Collected data entries
____________

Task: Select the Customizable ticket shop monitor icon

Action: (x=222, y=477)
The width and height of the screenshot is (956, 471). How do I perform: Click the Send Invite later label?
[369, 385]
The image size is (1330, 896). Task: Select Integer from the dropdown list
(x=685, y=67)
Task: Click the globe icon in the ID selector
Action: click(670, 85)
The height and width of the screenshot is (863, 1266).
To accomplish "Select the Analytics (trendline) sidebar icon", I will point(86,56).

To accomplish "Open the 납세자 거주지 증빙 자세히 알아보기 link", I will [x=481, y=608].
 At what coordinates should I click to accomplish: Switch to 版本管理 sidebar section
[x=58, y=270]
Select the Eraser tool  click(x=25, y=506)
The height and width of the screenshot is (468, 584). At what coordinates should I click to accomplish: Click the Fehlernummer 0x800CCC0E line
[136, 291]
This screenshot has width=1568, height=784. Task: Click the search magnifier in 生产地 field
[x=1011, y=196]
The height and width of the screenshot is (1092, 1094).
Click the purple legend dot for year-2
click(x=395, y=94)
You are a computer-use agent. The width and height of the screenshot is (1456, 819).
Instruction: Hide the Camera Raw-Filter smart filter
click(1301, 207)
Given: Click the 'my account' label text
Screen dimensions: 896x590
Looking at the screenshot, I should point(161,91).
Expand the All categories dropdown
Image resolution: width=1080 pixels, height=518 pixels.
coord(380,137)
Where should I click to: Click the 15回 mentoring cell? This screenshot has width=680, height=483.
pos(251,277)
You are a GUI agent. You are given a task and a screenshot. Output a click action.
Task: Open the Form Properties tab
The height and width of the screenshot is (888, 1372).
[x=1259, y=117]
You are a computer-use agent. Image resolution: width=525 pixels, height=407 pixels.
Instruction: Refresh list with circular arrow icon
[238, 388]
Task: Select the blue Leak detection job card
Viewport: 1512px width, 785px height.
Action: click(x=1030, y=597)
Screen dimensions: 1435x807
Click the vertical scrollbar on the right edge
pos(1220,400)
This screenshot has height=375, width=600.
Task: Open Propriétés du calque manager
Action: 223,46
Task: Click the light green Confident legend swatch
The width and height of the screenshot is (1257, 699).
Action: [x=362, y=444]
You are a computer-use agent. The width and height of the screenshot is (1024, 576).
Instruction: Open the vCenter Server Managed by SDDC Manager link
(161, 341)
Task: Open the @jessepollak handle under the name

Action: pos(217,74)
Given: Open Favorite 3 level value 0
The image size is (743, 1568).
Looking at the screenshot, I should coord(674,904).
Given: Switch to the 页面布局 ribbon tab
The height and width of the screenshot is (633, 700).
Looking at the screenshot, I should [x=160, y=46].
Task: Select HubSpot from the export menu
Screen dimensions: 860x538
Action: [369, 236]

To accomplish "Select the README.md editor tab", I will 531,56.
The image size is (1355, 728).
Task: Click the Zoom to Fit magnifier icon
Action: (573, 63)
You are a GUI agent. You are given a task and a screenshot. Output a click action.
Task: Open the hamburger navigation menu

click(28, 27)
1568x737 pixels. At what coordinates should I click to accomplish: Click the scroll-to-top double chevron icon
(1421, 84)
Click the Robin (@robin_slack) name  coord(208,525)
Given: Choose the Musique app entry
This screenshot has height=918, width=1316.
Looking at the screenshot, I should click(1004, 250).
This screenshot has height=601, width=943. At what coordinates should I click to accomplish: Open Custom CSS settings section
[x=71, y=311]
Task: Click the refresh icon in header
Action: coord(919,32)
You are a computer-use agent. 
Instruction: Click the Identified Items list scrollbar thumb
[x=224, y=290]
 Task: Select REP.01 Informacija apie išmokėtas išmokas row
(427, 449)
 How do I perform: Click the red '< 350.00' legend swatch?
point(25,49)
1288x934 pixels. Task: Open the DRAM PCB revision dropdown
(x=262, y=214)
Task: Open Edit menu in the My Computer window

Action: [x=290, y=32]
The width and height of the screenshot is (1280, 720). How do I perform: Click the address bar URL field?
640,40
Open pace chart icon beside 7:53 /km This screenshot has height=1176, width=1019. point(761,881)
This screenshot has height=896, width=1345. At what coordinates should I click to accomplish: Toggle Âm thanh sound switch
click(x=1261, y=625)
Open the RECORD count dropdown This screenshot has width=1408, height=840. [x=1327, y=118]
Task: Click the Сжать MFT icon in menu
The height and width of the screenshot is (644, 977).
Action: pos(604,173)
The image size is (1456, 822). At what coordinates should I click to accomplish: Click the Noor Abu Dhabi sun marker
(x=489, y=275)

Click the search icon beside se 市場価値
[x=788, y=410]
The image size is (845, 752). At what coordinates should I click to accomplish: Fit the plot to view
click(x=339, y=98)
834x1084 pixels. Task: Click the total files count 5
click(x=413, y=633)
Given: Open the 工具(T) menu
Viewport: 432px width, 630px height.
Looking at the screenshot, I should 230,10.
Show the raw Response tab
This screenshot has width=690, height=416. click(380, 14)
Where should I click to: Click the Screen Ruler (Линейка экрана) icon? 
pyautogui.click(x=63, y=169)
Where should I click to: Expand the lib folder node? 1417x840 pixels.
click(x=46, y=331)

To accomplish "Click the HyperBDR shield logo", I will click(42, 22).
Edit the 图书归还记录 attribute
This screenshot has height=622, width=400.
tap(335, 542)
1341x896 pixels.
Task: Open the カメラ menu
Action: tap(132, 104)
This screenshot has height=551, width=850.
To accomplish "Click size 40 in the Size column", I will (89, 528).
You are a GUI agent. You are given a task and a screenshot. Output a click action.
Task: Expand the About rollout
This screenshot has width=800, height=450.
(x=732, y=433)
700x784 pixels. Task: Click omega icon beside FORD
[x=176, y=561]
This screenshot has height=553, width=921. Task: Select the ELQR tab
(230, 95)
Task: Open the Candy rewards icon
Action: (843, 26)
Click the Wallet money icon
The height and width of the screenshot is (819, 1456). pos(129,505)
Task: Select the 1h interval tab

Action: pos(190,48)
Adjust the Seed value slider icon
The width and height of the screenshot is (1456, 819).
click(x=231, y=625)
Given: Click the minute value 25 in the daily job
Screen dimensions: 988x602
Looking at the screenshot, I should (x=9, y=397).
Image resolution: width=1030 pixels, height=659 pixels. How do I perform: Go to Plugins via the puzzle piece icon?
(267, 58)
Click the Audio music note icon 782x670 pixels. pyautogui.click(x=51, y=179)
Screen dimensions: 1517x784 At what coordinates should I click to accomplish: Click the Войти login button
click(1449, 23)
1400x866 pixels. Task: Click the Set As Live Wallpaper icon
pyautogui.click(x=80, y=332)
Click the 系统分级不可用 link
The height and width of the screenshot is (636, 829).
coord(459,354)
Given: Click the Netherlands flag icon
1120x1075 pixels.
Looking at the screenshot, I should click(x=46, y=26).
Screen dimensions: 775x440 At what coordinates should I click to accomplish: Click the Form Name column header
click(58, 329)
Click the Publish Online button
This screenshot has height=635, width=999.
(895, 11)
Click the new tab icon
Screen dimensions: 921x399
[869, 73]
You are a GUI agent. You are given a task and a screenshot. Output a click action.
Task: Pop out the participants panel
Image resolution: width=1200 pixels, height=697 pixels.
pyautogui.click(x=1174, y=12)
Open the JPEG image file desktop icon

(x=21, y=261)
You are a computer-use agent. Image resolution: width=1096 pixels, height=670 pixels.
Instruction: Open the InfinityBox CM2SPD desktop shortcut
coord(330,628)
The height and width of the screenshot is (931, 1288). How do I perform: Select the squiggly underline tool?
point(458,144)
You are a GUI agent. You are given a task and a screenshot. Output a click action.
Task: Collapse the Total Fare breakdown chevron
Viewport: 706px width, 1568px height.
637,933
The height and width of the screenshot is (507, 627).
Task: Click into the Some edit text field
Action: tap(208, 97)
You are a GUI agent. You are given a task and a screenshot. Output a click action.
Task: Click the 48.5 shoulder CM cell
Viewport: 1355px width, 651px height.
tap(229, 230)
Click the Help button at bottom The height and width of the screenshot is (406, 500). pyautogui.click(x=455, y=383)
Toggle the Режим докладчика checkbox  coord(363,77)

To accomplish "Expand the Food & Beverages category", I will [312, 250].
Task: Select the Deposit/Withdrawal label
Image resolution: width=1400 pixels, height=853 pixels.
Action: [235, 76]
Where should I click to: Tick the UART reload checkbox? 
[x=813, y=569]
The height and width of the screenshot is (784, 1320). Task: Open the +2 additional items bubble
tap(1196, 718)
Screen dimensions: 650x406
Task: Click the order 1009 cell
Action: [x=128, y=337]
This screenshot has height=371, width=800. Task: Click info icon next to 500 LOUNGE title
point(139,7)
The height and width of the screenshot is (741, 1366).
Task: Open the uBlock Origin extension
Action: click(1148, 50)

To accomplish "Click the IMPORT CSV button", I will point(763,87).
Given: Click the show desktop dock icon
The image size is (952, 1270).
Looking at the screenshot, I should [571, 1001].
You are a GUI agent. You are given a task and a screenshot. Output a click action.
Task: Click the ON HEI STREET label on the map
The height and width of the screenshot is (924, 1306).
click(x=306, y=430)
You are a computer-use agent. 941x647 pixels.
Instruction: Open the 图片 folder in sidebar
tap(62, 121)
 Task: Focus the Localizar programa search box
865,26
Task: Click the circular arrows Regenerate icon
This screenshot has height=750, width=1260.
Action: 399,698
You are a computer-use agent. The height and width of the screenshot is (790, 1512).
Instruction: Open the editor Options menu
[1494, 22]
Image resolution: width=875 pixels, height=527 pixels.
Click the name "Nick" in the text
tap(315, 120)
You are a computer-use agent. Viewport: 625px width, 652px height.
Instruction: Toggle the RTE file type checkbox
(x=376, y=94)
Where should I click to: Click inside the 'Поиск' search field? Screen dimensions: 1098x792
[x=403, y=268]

____________

Task requirements:
Retype the lines of the records from the one with "will [312, 250]." through the one with "Action: [x=128, y=337]", both of those lines included.

Solution for this task:
To accomplish "Expand the Food & Beverages category", I will [312, 250].
Task: Select the Deposit/Withdrawal label
Image resolution: width=1400 pixels, height=853 pixels.
Action: [235, 76]
Where should I click to: Tick the UART reload checkbox? 
[x=813, y=569]
The height and width of the screenshot is (784, 1320). Task: Open the +2 additional items bubble
tap(1196, 718)
Screen dimensions: 650x406
Task: Click the order 1009 cell
Action: [x=128, y=337]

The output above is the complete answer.